Sucede que, de repente, uno se apaga. Súbitamente. Como los niños, los interruptores y los perros. Con la piel humeante y aplastada contra el colchón, pese a todo el prestigio del insomnio y el acecho de los tambores, verdaderamente impenitente. Desde que empezó la Semana Santa, es la primera vez que duermo, y, además, no de una manera cualquiera, sino en mitad del paso del santo y del alboroto, como si mi cuerpo fuera un barrunto chusco e irreverente de otro tipo de crucifixión, más cercana al pogromo y a la pequeña muerte del sueño y su mística de palabras frías, K.O., deshecho, abatido, mientras abajo, en la acera, centellea la procesión.

Dormirse así, en pleno estómago de la ballena –Jonás ni que Jonás– requiere talento.
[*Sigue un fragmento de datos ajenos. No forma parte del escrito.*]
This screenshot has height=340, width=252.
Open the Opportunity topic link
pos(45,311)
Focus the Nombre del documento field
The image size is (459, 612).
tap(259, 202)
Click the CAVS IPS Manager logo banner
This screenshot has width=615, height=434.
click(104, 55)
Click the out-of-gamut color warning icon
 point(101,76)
En mi caso, debe de tratarse de un talento prestado, cuyo titular, a buen seguro, anda a estas horas igualmente confundido, pensando hacia dónde voló su sueño, hecho de pájaros y de campo y de virtud. Estar cansado tiene plumas, decía Cernuda, pero también plomo y crema de ansiolíticos y desplomes, complicados descensos a un mundo que no entiende de fronteras, con sus sombras bailando al compás de la trompeta y de la percusión. Recuerdo un sueño cuarteado, dividido en dos por el redoble momentáneo de vigilia. En la primera parte, un grupo de finlandeses se arrojaba desde la cima de una librería construida en una cordillera. La puerta estaba cerrada con candados y detrás se veía la silueta de la policía. Justo entonces empezó el vuelo de los finlandeses contra el suelo, suicidio con metrónomo, hermosísimo, de tambor, adornado con piruetas arbitrarias y gritos de mujeres. Una de ellas levantó una cabeza del suelo. La cara era un puntos rojo y evanescente como la cúpula de las cerillas. «Míralo, míralo, aunque no quieras verlo», gritaba.
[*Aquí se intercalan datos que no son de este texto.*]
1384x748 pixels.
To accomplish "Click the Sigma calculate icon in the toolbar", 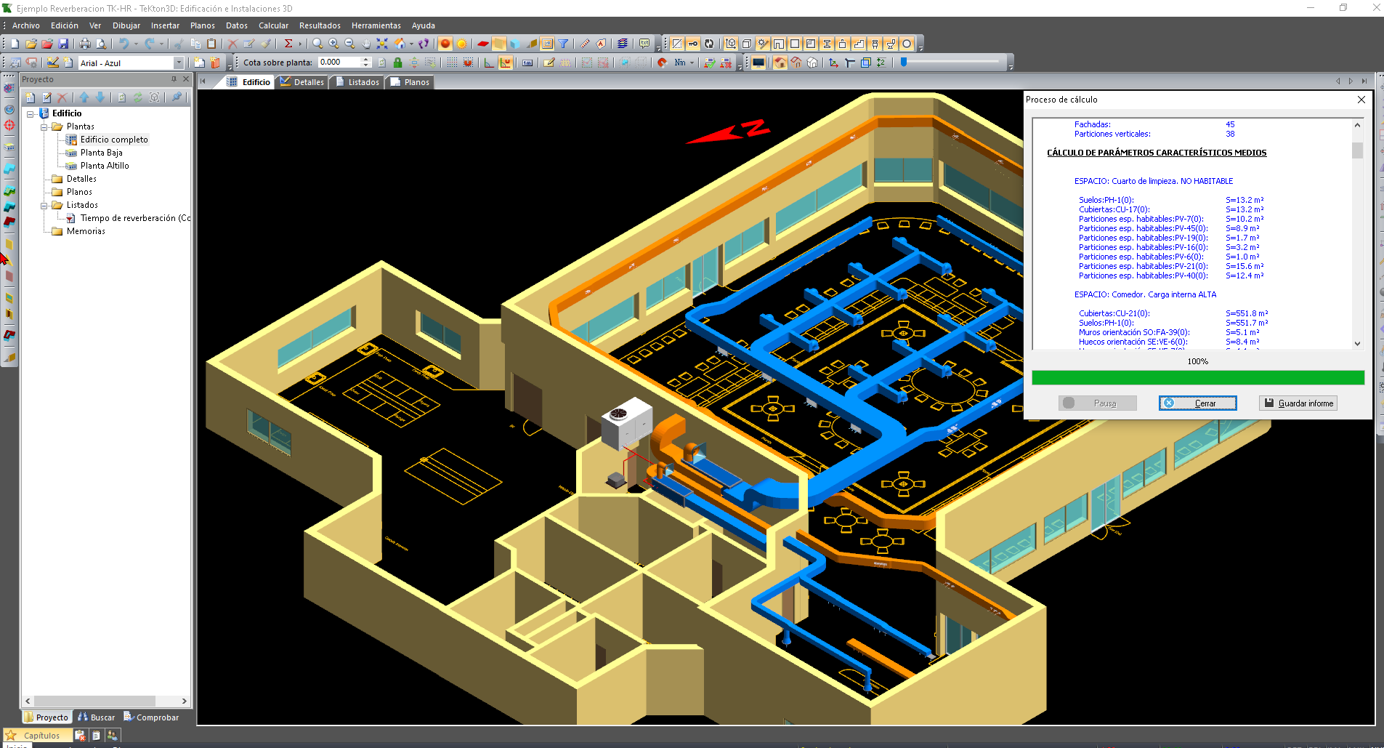I will (x=288, y=44).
Después vino la lengua de mar y del apocalipsis. Una segunda parte del sueño, a modo de corolario, de apenas diez segundos, la imagen de una ola gigante que se avecinaba con todo su esplendor y la presencia de Chris Stevens, el personaje de Doctor en Alaska interpretado por John Corbett, que me sugería una maniobra de huida. «Tienes que saltar, para salvarte, tienes que saltar», decía y hacía el gesto de sumergirse en alguna parte, mientras traqueteaban, de fondo, los últimos movimientos de la procesión.
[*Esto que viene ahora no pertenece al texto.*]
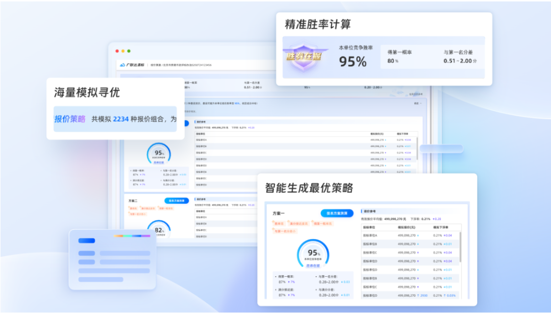Viewport: 551px width, 313px height.
Task: Click the golden 胜券在握 shield badge
Action: click(304, 57)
Con permiso de Jung, renuncio a semantizar ninguna de las dos piezas. Sólo agradezco que no se mezclaran. De lo contrario, el consejo de Stevens me habría convertido rigurosamente en finlandés. Aún quedan los militares. No puede permitirme tanta indefensión. El martes logré, al menos, salir del centro. Aunque por el camino equivocado. Como buen salvaje, a veces descuido las atenciones que me prodiga mi amigo Miguel Ferrary, que cada año, al estilo de Doctor en Alaska, deja gentilmente sobre mi escritorio el itinerario de los tronos para que sepa cómo escapar. Pensé que el barrio de la Victoria podía ser una opción. Y, sin duda, lo es. Pero no en ese momento. Tardé una hora en avistar el cartel de la cafetería Samoa, a la que llegué turbio, sediento y robinsoniano. Viaje a Samoa, como el de mi admirado Marcel Schwob. Luego dicen que la Semana Santa no es cosmopolita. Tengo que admitirlo. Con brasas bajo los pies.